Ranbaxy on Thursday announced that it has launched the generic version of blockbuster drug Lipitor in the US market. This comes after the company received final approval from the US Food and Drug Administration to manufacture and market the drug.

The drug generated total annual sales of $7.89 billion in the United States through September 2011. Analysts expect Ranbaxy to corner 30 per cent of this as it has a 180-day exclusivity to market this drug in the US.

Chemically known as Atorvastatin, the drug is a cholesterol-reducing medicine, the generic equivalent of Pfizer's Lipitor. Ranbaxy will manufacture the drug at its Ohm Laboratories unit in New Brunswick, New Jersey. The company has clinched approval to make generic atorvastatin calcium tablets in 10 milligram, 20 mg, 40 mg, and 80 mg strengths.
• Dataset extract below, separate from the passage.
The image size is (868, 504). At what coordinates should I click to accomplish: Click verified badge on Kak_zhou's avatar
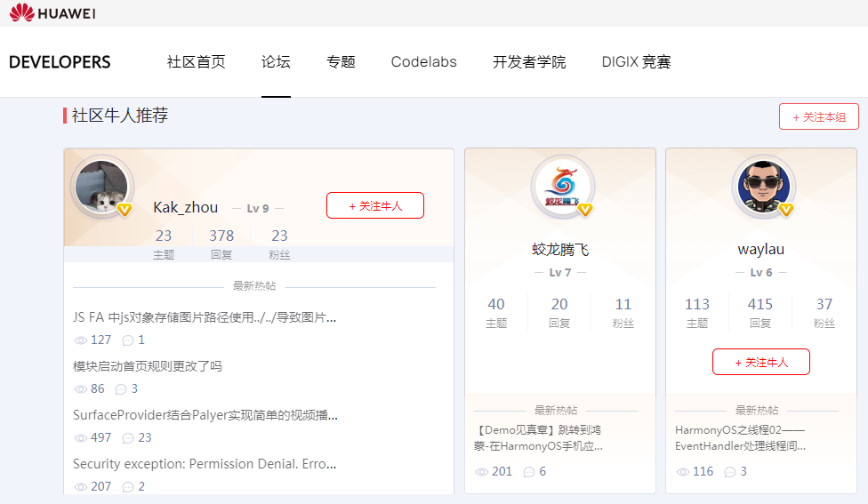click(x=125, y=210)
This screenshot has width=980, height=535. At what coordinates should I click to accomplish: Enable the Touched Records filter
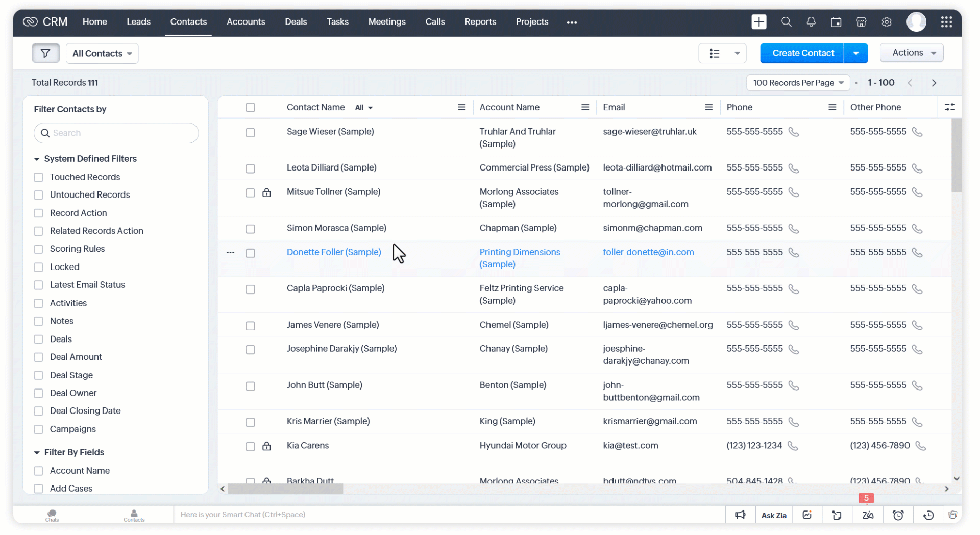[38, 177]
Mr Arun Sawhney, CEO & Managing Director, Ranbaxy, stated, “Atorvastatin helps millions of Americans manage healthy cholesterol levels, and we are pleased to have received US FDA approval to manufacture and market a safe, effective, affordable and accessible alternative to branded Lipitor. We are committed to continuing to expand our portfolio of products offered in the US market for the benefit of patients, prescribers and the US healthcare system.” The company’s shares zoomed 10 per cent as soon as the news came in the morning.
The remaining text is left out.